This past week in class we participated in a ‘Dotmocracy’ exercise. For those of you unfamiliar with Dotmocracy it is a group consensus building tool that is most effective when used with large groups (Diceman, 2010). Invented by a Canadian, Jason Diceman, in 2004 to promote participatory democracy the tool is similar to a cumulative voting system, where Diceman acknowledges he drew his inspiration (Diceman, 2010). I highly recommend that anyone looking to understand the process more clearly to consult the Dotmocracy handbook, as well as all the complimentary information available at the dotmocracy.org website.
To those people familiar with the process, or those of you that participated this week, it is part of the role of the facilitator to not only promise a report but also make all the results public. As promised here are the results of our Dotmocracy:
Our question: What actions can be taken to improve the experience of Graduate Students in your faculty?

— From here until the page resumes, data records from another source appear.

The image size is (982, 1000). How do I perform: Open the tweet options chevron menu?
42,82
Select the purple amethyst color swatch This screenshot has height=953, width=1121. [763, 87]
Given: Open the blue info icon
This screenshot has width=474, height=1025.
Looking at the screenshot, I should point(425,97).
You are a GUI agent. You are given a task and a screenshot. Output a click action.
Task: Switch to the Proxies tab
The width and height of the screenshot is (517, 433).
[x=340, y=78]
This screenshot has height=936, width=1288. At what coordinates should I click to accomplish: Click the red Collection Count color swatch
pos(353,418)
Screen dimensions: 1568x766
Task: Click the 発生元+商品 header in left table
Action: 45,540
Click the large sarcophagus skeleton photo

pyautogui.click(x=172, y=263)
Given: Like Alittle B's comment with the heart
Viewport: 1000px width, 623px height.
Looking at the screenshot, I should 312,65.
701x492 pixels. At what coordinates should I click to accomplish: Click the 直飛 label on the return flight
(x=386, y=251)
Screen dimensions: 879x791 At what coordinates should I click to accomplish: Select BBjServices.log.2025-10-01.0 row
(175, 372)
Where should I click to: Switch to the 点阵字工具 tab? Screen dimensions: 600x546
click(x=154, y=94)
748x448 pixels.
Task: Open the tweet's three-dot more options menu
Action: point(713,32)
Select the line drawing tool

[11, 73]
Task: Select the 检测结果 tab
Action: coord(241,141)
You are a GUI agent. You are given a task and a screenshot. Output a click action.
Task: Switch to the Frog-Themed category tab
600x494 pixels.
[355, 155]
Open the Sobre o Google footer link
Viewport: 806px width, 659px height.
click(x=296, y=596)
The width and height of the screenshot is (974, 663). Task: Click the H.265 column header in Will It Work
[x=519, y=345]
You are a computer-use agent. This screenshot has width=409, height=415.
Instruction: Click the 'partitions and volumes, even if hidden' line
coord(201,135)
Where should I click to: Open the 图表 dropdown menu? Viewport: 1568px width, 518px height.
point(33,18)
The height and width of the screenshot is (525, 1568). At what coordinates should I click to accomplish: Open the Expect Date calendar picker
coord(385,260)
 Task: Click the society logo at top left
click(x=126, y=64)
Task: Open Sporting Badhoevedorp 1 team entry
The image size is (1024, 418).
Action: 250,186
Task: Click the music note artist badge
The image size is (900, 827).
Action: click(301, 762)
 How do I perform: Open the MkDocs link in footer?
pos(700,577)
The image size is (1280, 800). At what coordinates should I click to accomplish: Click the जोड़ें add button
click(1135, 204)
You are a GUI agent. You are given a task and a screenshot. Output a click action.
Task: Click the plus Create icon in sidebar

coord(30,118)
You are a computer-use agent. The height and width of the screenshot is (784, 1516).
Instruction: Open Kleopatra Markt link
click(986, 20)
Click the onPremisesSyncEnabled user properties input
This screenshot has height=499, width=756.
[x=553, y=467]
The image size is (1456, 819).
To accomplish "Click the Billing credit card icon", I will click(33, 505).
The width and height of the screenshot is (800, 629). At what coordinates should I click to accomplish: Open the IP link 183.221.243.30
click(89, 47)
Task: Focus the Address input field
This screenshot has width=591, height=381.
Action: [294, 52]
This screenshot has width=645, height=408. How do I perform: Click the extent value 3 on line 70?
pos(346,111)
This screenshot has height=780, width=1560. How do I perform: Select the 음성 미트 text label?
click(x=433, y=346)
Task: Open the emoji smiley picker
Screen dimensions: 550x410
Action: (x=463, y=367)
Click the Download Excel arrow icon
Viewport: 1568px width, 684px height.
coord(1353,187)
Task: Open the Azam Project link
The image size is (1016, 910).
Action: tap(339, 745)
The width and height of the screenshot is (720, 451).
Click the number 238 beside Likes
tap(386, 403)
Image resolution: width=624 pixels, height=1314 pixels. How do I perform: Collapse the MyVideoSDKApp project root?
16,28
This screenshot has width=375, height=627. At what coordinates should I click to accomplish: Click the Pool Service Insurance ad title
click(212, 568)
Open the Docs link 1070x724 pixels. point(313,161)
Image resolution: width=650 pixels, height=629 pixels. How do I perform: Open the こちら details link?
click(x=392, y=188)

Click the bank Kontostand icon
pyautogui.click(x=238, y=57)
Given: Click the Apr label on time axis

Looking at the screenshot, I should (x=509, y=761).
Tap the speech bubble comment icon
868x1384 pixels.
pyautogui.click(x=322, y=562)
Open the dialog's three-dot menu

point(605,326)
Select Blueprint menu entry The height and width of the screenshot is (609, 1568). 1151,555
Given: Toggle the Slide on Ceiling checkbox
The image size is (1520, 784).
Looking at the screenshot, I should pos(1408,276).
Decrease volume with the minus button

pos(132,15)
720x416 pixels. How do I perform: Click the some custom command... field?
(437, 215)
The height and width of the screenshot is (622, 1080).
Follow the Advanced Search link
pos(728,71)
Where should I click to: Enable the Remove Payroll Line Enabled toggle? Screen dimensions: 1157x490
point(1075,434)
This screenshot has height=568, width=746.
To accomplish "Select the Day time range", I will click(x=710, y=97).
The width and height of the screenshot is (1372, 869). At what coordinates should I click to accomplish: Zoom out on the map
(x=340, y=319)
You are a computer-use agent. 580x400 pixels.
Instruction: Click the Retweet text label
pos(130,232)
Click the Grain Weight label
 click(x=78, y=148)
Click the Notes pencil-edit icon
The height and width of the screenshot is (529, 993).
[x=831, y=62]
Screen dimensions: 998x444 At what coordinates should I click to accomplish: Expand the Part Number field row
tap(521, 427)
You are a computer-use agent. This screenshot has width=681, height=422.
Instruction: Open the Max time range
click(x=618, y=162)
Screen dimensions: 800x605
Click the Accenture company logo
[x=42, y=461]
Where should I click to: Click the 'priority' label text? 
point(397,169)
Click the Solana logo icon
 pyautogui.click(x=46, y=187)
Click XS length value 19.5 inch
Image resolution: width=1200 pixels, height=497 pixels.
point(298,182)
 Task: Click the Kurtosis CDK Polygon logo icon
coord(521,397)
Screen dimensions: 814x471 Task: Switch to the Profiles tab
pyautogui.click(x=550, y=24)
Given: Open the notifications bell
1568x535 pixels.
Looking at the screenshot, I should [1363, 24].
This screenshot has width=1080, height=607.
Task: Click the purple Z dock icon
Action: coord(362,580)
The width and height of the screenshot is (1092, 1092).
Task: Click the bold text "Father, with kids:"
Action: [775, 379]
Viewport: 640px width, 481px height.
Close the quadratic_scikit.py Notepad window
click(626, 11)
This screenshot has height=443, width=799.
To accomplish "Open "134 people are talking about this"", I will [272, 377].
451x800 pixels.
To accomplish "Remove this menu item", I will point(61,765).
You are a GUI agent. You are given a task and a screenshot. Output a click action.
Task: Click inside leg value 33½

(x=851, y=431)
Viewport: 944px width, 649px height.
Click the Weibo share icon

Number of Participants: 10
Answers generated: 10
Top five ideas (ranked by level of agreement):
(1) Grouped idea: More opportunities for faculty-student social events (this was posted on two sheets)
(2) Zumba classes for students
(3) Mentorship groups set up for students learn about and apply for funding
(4) Maximum class sizes reduced
(5) More bright study spaces
Based on the number of ideas generated with such a small group of students, it is clear that students have ideas and strong commitments to making suggestions about ways to improve the Graduate experience. Due to the limited number of students involved in the exercise I would recommend that this process be set up for students to engage in outside the classroom. Setting up a Dotmocracy wall for a two-week period in Blusson Hall could generate many ideas, as well as help prioritize what action the students would most often agree too. Therefore the conclusion of this exercise is to expand the session and make it open to all Grad students in an out-of meeting session.
As suggested by Diceman (2010) a Dotmocracy session can extend for days or weeks or even without a planned end. The process can take place in a common space, and although may need some experienced facilitators, the process can continue basically self-managed. As for students in the faculty of health sciences this would be best done in the graduate student lounge. As pointed out by Diceman (2010) we could have people take part without having to worry about competing schedules, gather large comments from the student body, it would need only a few minutes for people take part, and it wouldn’t require a meeting time. The disadvantages would be that people might not take the activity very seriously or benefit from the interactions of fellow participants (Diceman, 2010).
To follow-up on the session that we had, there were few questions that could not respond to. One of the questions was around voting irregularities. When participants mark (vote) on a particular sheet they are required to sign their name, however at stated in the handbook “It is not uncommon for participants to forget to sign, especially if this is their first time using Dotmocracy. It is your judgement call whether there are more dots than signatures because of fraudulent dotting, or forgetful participants.” (Diceman, 38). I wanted to note that in our exercise there were no voting irregularities.
In closing I would also like to reflect on some of the aspects of facilitation which would have improved this process. First of all I think that some preamble about the purpose of collecting the information may have helped contextualize the question for participants, and people may have answered more specifically if they knew who the results were going to be directed towards. There was also a two ideas that were very similar, participants were unsure how to manage these duplicates, and so more instruction on the process would have helped to address this issue as well. This would have been a good pilot session, with the next steps leading to a full on Dotmocracy with the student body.